[35] in Information Retrieval
Check Disclaimer for Software Purchases - rec.humor.funny #2903
daemon@ATHENA.MIT.EDU (rcharbon@Athena.MIT.EDU)
Fri Nov 29 09:00:31 1991
From: rcharbon@Athena.MIT.EDU
Date: Fri, 29 Nov 91 08:58:56 -0500
To: elibdev@Athena.MIT.EDU
In article <S342.1166@looking.on.ca>, lc2b+@andrew.cmu.edu (Lawrence Curcio) writes:
|> This was circulated in and augmented by an MOIS class a few years
|> back.
|>
|> Disclaimer to be used when purchasing software:
|>
|>
|> AGREEMENT AND LIMITED WARRANTY
|>
|> This check is fully warranted against physical defects and poor
|> workmanship in its stationery. If the check is physically damaged,
|> return it to me and I will replace or repair it at my discretion.
|> No other warranty of any kind is made, neither express nor implied
|> including, but not limited to, the implied warranties of
|> Merchantability, Suitability for Purpose, and Validity of Currency.
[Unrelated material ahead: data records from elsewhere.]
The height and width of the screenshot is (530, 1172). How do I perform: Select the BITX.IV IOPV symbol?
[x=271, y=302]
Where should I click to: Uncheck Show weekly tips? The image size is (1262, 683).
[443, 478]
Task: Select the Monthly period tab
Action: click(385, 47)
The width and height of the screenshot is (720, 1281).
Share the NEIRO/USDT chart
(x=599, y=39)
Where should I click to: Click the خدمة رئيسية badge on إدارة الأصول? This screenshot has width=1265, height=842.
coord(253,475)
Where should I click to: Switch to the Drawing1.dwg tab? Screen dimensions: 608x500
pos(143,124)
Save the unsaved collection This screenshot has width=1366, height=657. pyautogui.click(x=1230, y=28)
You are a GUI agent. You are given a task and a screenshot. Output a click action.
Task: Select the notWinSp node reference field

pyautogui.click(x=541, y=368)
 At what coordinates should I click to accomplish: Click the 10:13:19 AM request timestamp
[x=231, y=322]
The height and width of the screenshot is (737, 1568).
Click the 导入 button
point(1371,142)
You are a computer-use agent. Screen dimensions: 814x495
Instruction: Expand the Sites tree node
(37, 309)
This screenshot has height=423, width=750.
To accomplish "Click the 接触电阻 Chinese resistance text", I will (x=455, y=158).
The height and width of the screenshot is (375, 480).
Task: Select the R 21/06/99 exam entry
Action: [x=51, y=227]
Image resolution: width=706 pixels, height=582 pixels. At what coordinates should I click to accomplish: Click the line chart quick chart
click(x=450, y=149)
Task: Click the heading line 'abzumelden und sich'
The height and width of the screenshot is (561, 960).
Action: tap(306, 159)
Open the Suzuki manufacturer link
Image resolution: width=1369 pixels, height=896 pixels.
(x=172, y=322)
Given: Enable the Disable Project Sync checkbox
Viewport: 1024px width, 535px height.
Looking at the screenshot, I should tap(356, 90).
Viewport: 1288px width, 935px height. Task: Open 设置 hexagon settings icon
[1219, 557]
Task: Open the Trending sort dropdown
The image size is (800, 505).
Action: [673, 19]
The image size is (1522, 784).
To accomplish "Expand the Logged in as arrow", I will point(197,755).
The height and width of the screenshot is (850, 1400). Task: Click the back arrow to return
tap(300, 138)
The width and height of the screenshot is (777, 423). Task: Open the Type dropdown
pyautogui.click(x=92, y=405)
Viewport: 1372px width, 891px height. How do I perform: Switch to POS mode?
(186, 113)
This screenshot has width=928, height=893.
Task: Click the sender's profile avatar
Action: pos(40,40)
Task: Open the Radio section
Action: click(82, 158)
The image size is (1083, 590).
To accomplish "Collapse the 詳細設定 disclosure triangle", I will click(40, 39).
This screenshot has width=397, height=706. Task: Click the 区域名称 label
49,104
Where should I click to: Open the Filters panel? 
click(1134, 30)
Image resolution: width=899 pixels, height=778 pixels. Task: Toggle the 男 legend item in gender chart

|> Any and all risk concerning the actual value of this check is
|> assumed by you, the recipient. Even though I or my agents may have
|> assured you of its worth, either verbally or in written
|> communication, we may have had our fingers crossed, so don't come
|> whimpering back to me if it bounces.
|>
|> The money, if any, represented by this instrument remains my
|> property. You are licensed to use it, however you are not allowed
|> to copy the original check except for your personal records, nor
|> are you permitted to give the money itself to anyone else. Neither
|> may you allow any other person to use the money. Remember, you may
|> have it in your possession, but it still belongs to me, and I'm
|> going to call on you from time to time just to keep tabs on it.
|>
|> This agreement supersedes all others between us, including the
|> equally ridiculous one you have undoubtedly pasted on the back of
|> your packaging, or concealed somewhere in the middle of it. The
|> location of your version of this or any other covenant between us
|> is irrelevant to its inapplicability here. Only this one pertains,
|> and I really mean it. In fact, this one supersedes yours even
|> though yours may say that it supersedes mine. Why, even if yours
|> said it would supersede mine even if mine said it would supersede
|> yours even if yours said... Oh well. You get the idea.
|>
|> You may decline this agreement by returning the uncashed check to
|> me within twenty-four hours. If you attempt to cash it, however,
|> you have implicitly accepted these terms. You may also implicitly
|> accept these terms by:
|>
|> 1) Calling my bank to inquire about the status of my account;
|>
|> 2) Thanking me at the conclusion of our business transaction;
|>
|> 3) Going to bed at the end of this or any other day; or
|>
|> 4) Using any toilet or rest room.
|>
|> Please be advised that I have adopted a strict rubber-glue policy.
|> Any nasty thing that your lawyers say bounces off of me and sticks
|> back to you. Be further advised that you agree to pay my legal
|> expenses if I decide to sue you for violating this agreement or for
|> any other reason that might strike my fancy. Violations will be
|> punishable by fine, imprisonment, death, any two of the above, or
|> all three.
|>
|> Thank you and have a nice day!
|> --
|> Selected by Brad Templeton. MAIL your joke (jokes ONLY) to funny@clarinet.com.
|> Attribute the joke's source if at all possible. A Daemon will auto-reply.
|>
|> Remember: Only ONE joke per submission. Extra jokes may be rejected.
|> RHF is on submission hiatus. No submissions until otherwise notified, please!
--
Ray Charbonneau | I feel so inar-inar-inar-inar tic-u-late
rcharbon@athena.mit.edu | -- Roger Taylor (Queen)
MIT and the Library Systems Office are glad that I'm posting my opinions
here so that they don't have to listen to them anymore.